Can you explain something to me. For all those people that got into Linkedin at $45 ipo price... it closes at $94 yesterday. So obviously they all made a killing, but if its a 0 sum game then there must be equal and offsetting losses. So who lost all the money that the ipo buyers made? Keep in mind this stock is non shortable as well so there are no shorts...
The sellers of the stock in the IPO. IF it was priced better, they would have sold their stock higher, or sold less stock. Although I would not make that statement, that trading is a zero sum game, it's not. The financial world is more complex than that.
i'm no way an expert in this IPO field, but i've heard that ipo stands for initial public offering..mean(at least to me) that the stocks certificates are issued at certain price the the buyers of this IPO. THERE IS NO SELLERS,NO SHORT SELLERS EITHER at initial offering. they can't exist at that time.t.the company give you piece of paper in exchange to your money. now after company start trade at exchange-there is your choice to sell your shares,thus create a market.i didn't see it's trades at $45 http://finance.yahoo.com/echarts?s=...on;ohlcvalues=0;logscale=off;source=undefined looks like it's starts traded @ $85. if you bought it at $45 here is your choice-hold it or sell it.
Bob111- There is always a seller of the stock. If you read the prospectus, it will state who the seller is. Sometimes it is only the Company, sometimes insiders and sometimes both. Someone sold something that had value, someone bought. If an IPO is up 10%- 15% in the first week of trading, in my opinion, the deal was priced well and everyone benefits from a secondary market in the stock. --Just my opinion.
Equity is created and destroyed. Its not a zero sum game. Index trade made since the beginning of the time will never summed up to zero!!
futures trading is a zero sum game. Stock trading is not. At least that's how I see it.
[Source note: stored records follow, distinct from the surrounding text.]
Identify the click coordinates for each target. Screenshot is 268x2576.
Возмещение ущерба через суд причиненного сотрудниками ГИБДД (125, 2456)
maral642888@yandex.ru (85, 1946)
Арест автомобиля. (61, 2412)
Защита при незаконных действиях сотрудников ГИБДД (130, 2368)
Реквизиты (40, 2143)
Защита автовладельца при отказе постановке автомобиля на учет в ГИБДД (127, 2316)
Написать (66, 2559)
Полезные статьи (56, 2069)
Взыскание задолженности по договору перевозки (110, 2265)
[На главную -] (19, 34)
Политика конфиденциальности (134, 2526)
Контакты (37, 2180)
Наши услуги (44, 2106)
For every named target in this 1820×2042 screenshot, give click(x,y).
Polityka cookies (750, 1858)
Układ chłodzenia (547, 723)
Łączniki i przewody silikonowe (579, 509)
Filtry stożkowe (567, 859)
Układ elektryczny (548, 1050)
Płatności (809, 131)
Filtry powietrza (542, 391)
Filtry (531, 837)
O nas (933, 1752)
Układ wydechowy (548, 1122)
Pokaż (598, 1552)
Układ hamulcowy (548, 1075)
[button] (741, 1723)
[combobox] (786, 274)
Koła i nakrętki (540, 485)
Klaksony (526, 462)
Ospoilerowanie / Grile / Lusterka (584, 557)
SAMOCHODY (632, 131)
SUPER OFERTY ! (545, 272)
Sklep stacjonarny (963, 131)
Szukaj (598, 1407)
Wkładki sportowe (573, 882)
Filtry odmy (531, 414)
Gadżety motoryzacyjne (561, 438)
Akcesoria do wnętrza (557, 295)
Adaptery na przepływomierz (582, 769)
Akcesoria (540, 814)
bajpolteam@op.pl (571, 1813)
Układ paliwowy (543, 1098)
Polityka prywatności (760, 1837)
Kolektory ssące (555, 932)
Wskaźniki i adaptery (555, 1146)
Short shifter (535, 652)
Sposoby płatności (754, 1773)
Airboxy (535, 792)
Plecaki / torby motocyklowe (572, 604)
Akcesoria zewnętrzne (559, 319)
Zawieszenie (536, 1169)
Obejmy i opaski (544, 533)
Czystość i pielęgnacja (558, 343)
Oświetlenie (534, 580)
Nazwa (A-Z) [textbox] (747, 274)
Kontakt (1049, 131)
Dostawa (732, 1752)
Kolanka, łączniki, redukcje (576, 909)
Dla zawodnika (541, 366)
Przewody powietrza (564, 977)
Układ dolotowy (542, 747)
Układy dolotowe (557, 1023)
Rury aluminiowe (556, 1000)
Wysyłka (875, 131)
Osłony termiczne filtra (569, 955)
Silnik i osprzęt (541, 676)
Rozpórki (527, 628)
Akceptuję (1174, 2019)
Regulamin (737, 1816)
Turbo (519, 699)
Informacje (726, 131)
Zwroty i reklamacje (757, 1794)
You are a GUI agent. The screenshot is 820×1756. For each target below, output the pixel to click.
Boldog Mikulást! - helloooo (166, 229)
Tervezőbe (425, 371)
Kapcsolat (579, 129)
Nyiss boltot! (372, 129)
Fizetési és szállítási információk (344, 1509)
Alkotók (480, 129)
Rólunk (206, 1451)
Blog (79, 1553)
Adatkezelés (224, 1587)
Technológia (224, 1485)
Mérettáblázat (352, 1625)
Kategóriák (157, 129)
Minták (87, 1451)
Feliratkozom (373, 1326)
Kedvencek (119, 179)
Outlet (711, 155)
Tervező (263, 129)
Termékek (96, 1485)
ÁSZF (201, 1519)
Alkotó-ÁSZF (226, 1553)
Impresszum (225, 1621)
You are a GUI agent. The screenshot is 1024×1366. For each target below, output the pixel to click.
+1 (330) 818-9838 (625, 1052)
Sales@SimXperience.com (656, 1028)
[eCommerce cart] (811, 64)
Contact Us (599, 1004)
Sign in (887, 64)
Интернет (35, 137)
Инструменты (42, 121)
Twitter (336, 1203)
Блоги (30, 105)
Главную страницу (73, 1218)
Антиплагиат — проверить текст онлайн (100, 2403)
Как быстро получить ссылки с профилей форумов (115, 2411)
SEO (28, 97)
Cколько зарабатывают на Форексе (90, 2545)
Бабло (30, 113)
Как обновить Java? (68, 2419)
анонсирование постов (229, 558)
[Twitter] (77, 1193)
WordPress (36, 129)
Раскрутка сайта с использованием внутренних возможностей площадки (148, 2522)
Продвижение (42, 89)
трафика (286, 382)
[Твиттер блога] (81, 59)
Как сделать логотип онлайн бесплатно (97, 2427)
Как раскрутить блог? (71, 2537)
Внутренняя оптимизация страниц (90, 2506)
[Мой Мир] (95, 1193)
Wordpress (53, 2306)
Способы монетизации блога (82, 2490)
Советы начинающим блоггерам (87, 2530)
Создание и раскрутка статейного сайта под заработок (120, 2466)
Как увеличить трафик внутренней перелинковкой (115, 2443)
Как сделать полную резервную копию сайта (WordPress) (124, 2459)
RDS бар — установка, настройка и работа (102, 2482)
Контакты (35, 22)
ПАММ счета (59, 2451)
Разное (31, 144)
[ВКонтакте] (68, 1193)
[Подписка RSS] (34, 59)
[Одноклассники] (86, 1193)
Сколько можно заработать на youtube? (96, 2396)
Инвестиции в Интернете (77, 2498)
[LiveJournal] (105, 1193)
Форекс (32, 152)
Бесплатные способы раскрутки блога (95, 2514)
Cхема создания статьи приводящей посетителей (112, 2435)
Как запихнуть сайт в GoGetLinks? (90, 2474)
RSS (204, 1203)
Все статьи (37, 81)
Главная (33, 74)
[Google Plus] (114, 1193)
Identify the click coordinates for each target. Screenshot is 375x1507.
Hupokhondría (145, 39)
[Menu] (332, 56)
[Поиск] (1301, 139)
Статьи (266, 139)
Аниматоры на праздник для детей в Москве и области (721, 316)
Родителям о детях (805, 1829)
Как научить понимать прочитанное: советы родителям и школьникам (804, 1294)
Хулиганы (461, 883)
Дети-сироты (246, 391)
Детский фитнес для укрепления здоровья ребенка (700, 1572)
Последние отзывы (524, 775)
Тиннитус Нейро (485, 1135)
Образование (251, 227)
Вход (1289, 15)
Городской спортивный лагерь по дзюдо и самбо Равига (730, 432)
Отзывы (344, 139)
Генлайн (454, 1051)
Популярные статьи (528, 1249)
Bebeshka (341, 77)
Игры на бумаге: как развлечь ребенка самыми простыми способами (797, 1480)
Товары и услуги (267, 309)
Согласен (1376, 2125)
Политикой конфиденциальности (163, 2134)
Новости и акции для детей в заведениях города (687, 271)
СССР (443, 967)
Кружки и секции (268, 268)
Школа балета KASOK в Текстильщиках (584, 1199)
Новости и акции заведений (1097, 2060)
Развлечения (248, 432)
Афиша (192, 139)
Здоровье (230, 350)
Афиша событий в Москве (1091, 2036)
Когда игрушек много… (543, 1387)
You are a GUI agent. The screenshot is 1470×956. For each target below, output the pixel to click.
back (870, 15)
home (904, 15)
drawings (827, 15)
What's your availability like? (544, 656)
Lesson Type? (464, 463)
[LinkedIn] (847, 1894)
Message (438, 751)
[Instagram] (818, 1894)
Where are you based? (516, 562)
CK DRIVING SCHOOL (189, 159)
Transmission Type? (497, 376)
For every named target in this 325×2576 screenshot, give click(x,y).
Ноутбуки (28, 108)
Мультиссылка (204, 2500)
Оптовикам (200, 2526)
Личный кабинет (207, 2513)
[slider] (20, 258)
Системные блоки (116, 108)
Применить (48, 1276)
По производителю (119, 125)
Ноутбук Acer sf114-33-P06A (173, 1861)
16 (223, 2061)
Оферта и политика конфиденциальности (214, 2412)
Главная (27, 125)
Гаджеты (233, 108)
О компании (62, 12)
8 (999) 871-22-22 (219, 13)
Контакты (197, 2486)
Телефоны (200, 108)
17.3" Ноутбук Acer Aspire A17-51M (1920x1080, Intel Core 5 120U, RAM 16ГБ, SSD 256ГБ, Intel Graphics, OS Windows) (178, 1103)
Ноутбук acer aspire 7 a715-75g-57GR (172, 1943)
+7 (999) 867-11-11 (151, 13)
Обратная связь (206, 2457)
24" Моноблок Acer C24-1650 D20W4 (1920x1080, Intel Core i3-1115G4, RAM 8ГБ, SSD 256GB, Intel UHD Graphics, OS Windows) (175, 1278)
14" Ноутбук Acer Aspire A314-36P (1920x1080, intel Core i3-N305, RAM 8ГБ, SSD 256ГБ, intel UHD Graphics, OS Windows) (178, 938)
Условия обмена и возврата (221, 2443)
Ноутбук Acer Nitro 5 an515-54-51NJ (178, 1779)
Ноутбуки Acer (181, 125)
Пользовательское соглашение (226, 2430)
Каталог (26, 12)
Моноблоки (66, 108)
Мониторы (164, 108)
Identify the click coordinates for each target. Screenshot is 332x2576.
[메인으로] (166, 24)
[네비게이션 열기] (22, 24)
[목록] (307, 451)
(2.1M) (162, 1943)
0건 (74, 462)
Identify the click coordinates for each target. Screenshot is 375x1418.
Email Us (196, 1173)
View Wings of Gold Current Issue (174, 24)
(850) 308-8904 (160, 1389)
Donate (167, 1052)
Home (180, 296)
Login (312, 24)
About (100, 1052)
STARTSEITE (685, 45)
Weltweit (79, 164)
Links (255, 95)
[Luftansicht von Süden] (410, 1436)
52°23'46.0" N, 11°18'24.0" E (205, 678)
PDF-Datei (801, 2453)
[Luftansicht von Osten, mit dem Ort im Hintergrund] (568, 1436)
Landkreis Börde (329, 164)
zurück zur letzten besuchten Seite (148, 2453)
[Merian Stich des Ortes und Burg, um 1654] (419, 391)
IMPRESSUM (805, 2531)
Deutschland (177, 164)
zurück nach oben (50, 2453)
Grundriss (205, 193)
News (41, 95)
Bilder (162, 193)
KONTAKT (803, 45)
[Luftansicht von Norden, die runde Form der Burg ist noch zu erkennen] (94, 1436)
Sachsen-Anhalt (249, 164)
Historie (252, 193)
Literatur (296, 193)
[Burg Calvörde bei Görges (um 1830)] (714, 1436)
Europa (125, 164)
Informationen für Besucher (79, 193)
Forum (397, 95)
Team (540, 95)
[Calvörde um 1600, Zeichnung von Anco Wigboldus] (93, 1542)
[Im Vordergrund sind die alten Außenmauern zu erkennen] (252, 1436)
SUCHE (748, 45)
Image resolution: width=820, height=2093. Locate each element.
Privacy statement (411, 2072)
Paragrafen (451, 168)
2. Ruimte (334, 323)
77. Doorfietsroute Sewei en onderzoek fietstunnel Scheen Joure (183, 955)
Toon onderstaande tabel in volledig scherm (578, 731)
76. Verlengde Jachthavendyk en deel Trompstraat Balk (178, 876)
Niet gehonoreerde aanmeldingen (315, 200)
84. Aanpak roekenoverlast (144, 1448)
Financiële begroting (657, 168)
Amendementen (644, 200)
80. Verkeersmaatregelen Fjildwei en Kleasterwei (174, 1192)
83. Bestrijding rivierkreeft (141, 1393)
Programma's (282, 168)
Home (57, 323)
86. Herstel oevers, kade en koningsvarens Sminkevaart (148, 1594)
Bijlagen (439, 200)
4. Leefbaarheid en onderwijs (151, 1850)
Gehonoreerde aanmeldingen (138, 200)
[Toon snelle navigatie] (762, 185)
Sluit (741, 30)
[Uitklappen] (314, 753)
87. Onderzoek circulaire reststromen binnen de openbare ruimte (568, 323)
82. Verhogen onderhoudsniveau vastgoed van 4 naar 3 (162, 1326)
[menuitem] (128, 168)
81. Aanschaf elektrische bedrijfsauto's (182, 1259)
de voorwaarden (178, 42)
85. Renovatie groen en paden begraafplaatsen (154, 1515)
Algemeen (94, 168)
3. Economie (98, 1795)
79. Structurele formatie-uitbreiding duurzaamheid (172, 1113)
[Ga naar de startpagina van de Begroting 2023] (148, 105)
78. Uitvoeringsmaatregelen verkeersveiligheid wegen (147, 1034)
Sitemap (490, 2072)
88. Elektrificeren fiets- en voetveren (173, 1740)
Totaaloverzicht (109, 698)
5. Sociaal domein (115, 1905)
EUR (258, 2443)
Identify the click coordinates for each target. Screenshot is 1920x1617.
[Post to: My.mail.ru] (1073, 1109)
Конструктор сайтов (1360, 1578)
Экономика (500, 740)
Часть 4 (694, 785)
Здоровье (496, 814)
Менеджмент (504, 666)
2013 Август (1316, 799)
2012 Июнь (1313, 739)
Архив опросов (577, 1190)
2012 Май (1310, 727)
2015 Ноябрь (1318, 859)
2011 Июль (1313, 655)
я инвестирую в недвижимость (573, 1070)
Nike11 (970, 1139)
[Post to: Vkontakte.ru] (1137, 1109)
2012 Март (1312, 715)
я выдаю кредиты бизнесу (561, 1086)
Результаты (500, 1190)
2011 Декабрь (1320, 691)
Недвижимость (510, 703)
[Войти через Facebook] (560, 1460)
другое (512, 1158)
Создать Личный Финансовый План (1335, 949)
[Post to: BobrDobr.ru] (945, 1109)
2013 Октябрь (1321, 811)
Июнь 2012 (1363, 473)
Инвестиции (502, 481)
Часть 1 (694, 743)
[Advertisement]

In stock market the company sells it's shares. If the company performs well and the company keeps increasing in value, everybody wins basically.
i still dont see how anybody lost money. yes maybe some people sold at less than where the stock ended up or peaked, but they still made a killing. how do you lose when a stock keeps going up and up and you cant short the stock? im sure plenty made millions and millions explain what the people did to lose their millions?
The stock market is more "zero sum" than you recognize. Of course an "index trade" can't go to zero.. controllers of the index keep replacing losers with current hotter ones.
Futures would be a zero sum game if there were no hedgers or spreads, or inter market spreads. But there are. If I own a farm and hedge my crop in the futures markets, we can both make money. Without that hedge the farmer would have more risk, have problems getting loans and run his business. If you sit in a room with a group of poker players, that is a zero sum game. The financial market don't work like that.